• [EXERCISE INSTRUCTIONS]: Output only the lines below that start at the line containing "At what coordinates" and end at the line containing "The image size is (1339, 1006).", with both ends kept.
—————
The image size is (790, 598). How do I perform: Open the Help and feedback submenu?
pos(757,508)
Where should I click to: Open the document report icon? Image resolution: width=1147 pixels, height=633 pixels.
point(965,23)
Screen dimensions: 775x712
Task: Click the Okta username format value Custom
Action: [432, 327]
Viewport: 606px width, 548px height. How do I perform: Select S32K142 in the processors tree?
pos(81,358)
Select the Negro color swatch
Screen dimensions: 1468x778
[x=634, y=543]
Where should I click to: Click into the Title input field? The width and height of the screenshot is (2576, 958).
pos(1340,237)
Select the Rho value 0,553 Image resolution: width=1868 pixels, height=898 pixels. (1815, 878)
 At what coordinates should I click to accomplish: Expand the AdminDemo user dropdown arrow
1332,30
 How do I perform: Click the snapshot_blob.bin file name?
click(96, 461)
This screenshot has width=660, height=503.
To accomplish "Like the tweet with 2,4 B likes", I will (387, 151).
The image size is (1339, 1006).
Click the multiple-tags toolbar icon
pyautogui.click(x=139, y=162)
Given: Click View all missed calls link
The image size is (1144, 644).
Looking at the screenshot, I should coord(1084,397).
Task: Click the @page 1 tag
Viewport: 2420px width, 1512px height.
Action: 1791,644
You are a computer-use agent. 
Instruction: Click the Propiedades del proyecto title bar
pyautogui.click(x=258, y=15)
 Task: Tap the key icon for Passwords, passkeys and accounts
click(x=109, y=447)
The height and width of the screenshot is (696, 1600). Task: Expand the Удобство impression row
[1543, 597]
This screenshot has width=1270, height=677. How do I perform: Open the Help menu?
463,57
—————
• [SOLUTION FOR THIS PROBLEM]:
 At what coordinates should I click to accomplish: Expand the AdminDemo user dropdown arrow
1332,30
 How do I perform: Click the snapshot_blob.bin file name?
click(96, 461)
This screenshot has width=660, height=503.
To accomplish "Like the tweet with 2,4 B likes", I will (387, 151).
The image size is (1339, 1006).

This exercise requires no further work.